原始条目
——

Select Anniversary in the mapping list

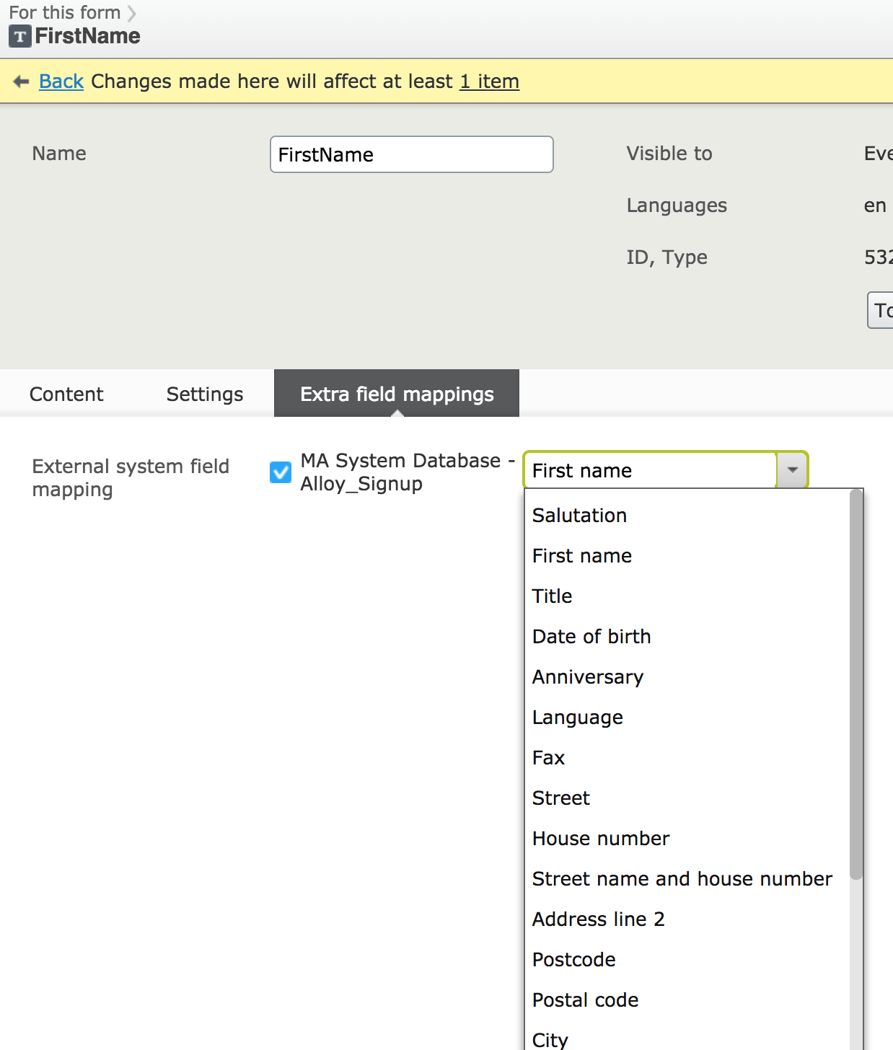tap(587, 677)
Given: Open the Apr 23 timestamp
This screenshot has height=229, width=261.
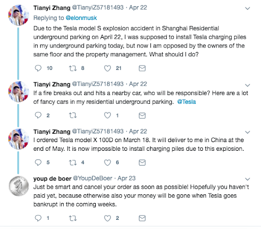Looking at the screenshot, I should [126, 178].
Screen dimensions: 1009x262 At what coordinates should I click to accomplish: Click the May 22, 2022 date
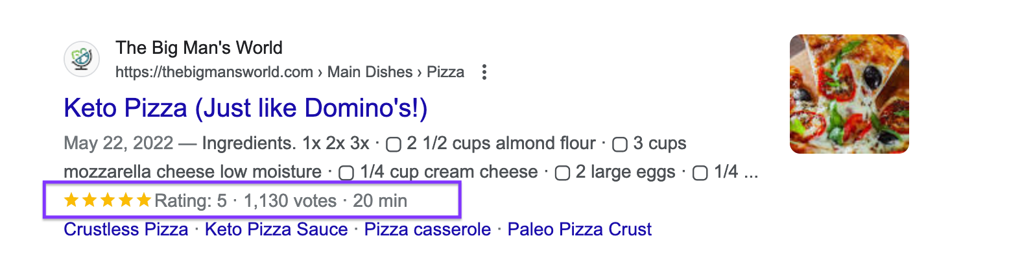pyautogui.click(x=119, y=143)
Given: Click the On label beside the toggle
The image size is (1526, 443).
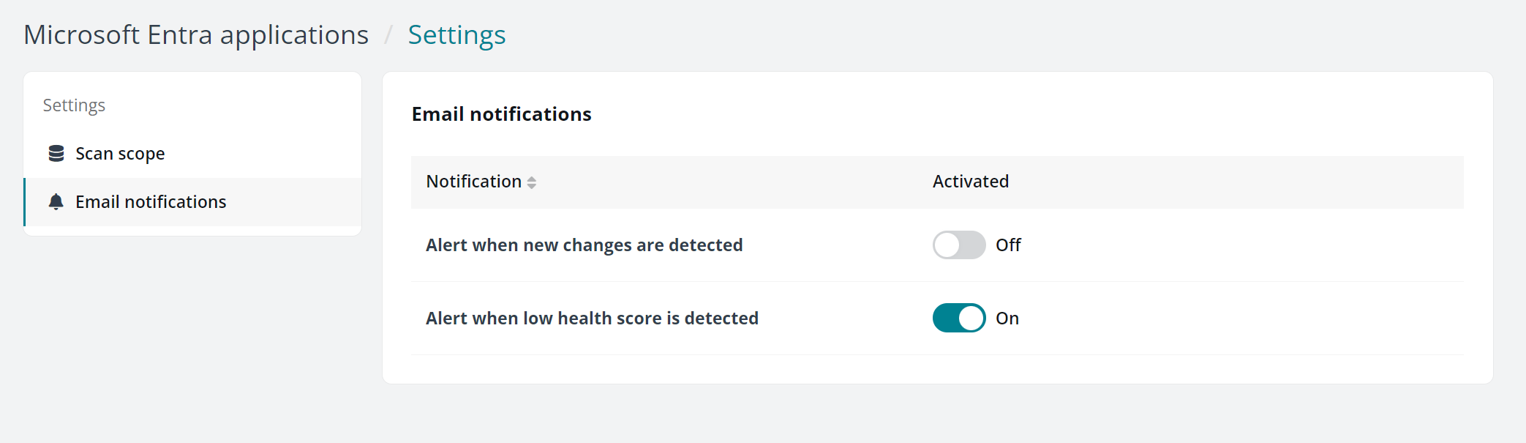Looking at the screenshot, I should point(1007,319).
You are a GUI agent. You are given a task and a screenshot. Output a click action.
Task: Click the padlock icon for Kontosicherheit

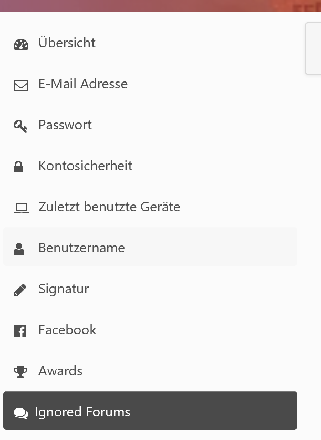click(19, 167)
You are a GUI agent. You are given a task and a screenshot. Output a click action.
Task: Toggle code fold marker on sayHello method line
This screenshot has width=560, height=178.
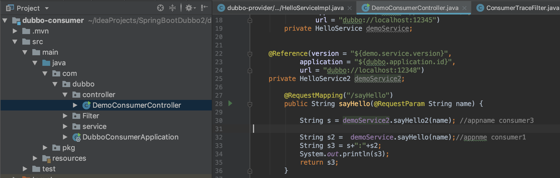[250, 104]
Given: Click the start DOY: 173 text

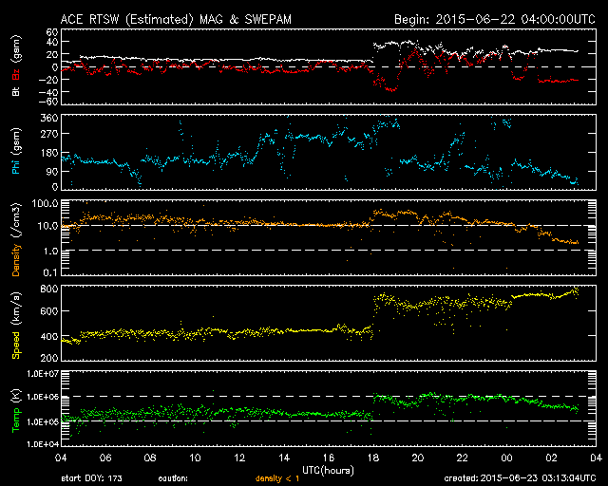Looking at the screenshot, I should pyautogui.click(x=93, y=478).
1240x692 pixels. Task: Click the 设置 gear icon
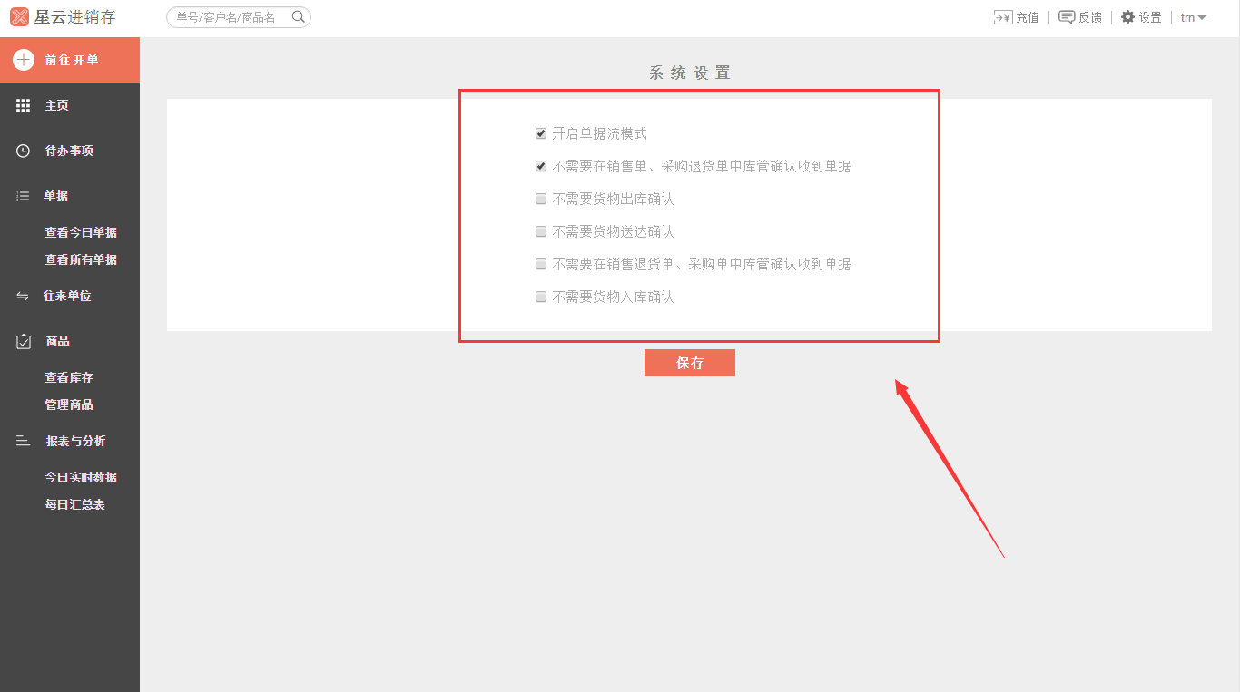click(1127, 16)
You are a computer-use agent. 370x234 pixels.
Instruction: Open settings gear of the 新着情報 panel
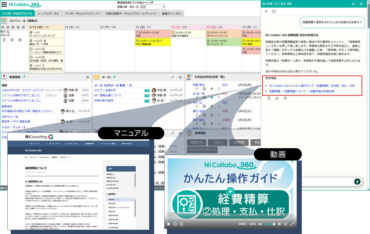pyautogui.click(x=87, y=77)
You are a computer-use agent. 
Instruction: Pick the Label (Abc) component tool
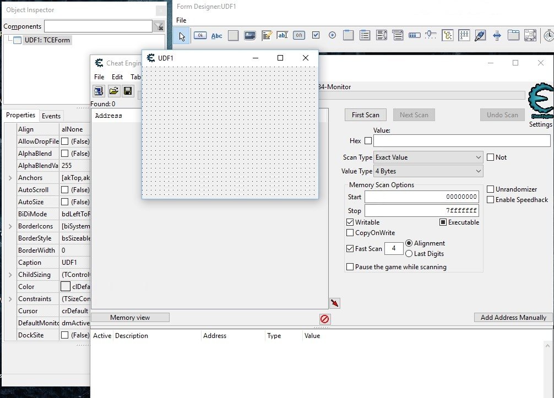tap(217, 36)
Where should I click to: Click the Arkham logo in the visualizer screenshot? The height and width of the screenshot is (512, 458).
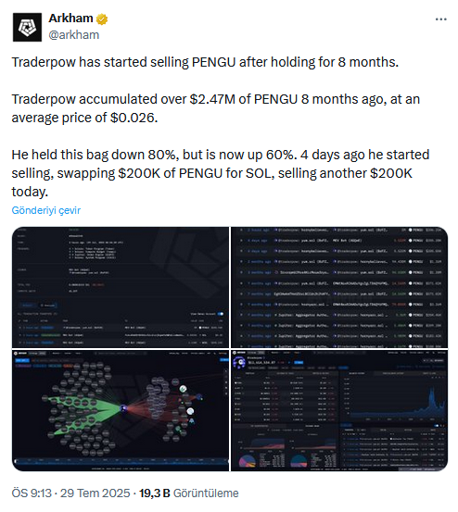pyautogui.click(x=18, y=354)
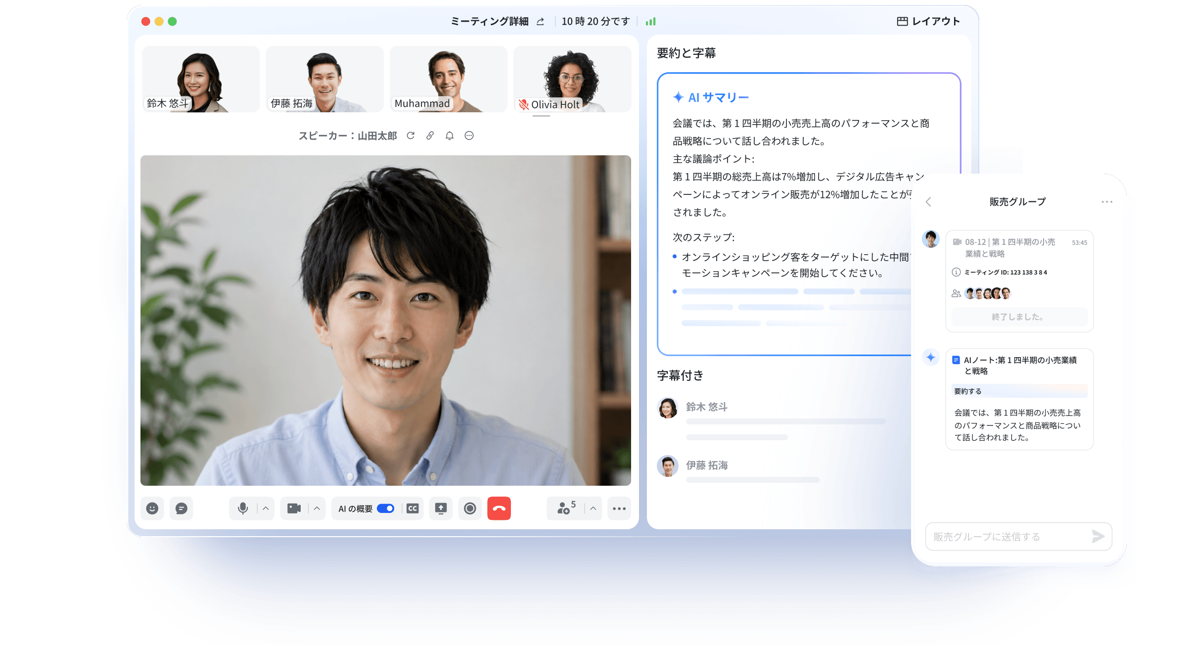
Task: Toggle closed captions CC button
Action: coord(412,508)
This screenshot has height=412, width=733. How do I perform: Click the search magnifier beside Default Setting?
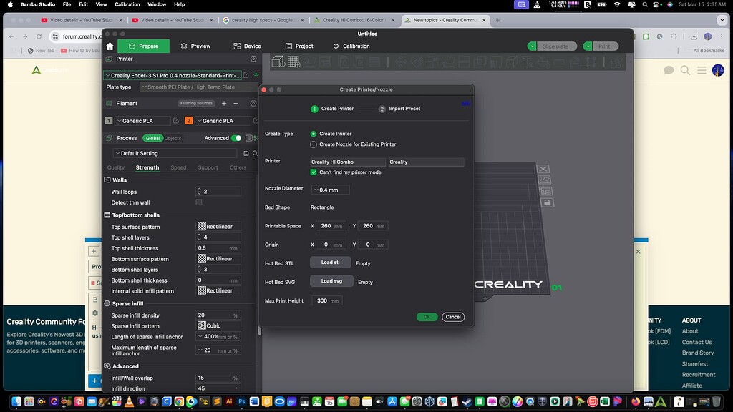(256, 153)
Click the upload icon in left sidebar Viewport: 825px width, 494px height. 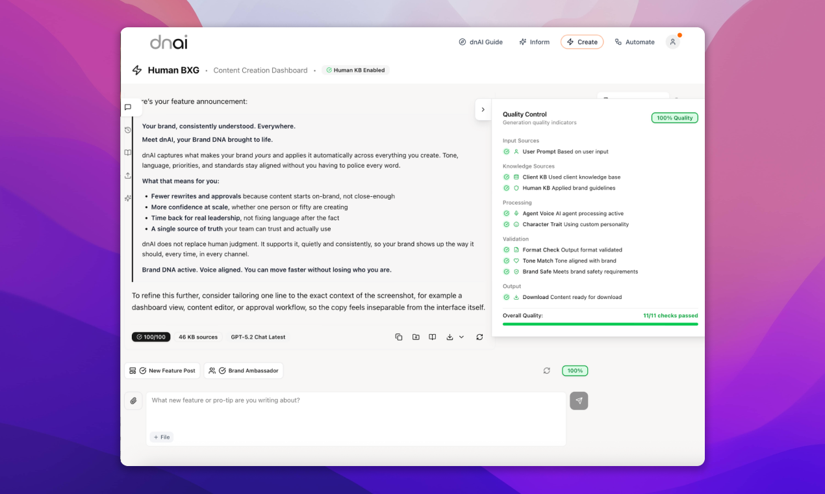tap(128, 176)
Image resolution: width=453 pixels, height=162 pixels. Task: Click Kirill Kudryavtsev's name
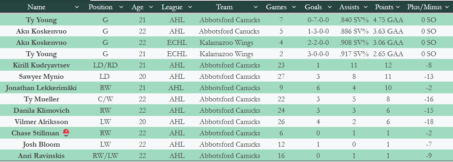tap(41, 65)
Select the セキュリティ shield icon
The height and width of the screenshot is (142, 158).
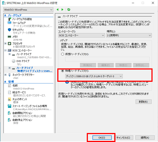[10, 30]
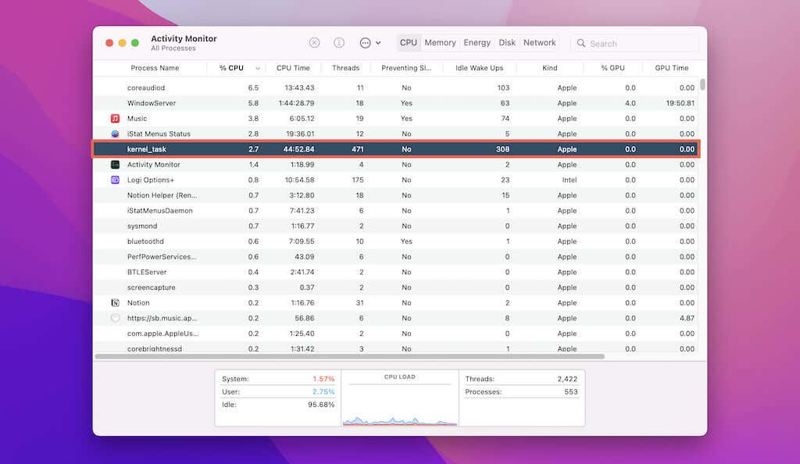Click the horizontal scrollbar below the process list
800x464 pixels.
pyautogui.click(x=352, y=358)
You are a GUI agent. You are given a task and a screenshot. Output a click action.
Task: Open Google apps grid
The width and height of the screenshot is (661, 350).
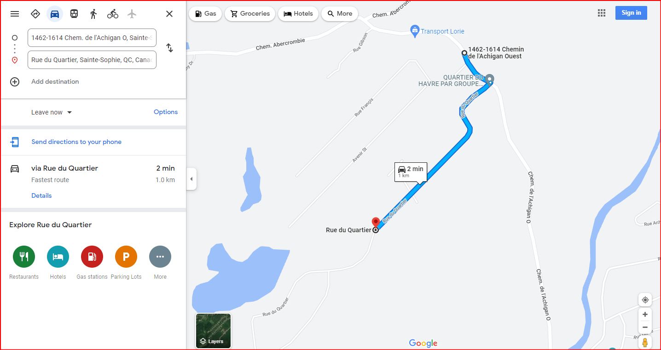point(602,13)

——

把条目从最开头一直到含有“Action: coord(412,508)”的那一行，一字不差地重新打一遍，首尾两行都包括在内。答案里不要放图片。

任务答案
Select Anniversary in the mapping list

tap(587, 677)
Given: Open the Apr 23 timestamp
This screenshot has height=229, width=261.
Looking at the screenshot, I should [126, 178].
Screen dimensions: 1009x262 At what coordinates should I click to accomplish: Click the May 22, 2022 date
pyautogui.click(x=119, y=143)
Given: Click the On label beside the toggle
The image size is (1526, 443).
Looking at the screenshot, I should point(1007,319).
You are a GUI agent. You are given a task and a screenshot. Output a click action.
Task: Click the padlock icon for Kontosicherheit

click(19, 167)
You are a GUI agent. You are given a task and a screenshot. Output a click action.
Task: Toggle code fold marker on sayHello method line
This screenshot has width=560, height=178.
[250, 104]
Given: Click the start DOY: 173 text

Looking at the screenshot, I should pyautogui.click(x=93, y=478).
1240x692 pixels. Task: Click the 设置 gear icon
click(1127, 16)
You are a computer-use agent. 370x234 pixels.
Instruction: Open settings gear of the 新着情報 panel
pyautogui.click(x=87, y=77)
You are a computer-use agent. 
Instruction: Pick the Label (Abc) component tool
tap(217, 36)
Where should I click to: Click the Arkham logo in the visualizer screenshot? The height and width of the screenshot is (512, 458).
pyautogui.click(x=18, y=354)
Task: Toggle closed captions CC button
Action: coord(412,508)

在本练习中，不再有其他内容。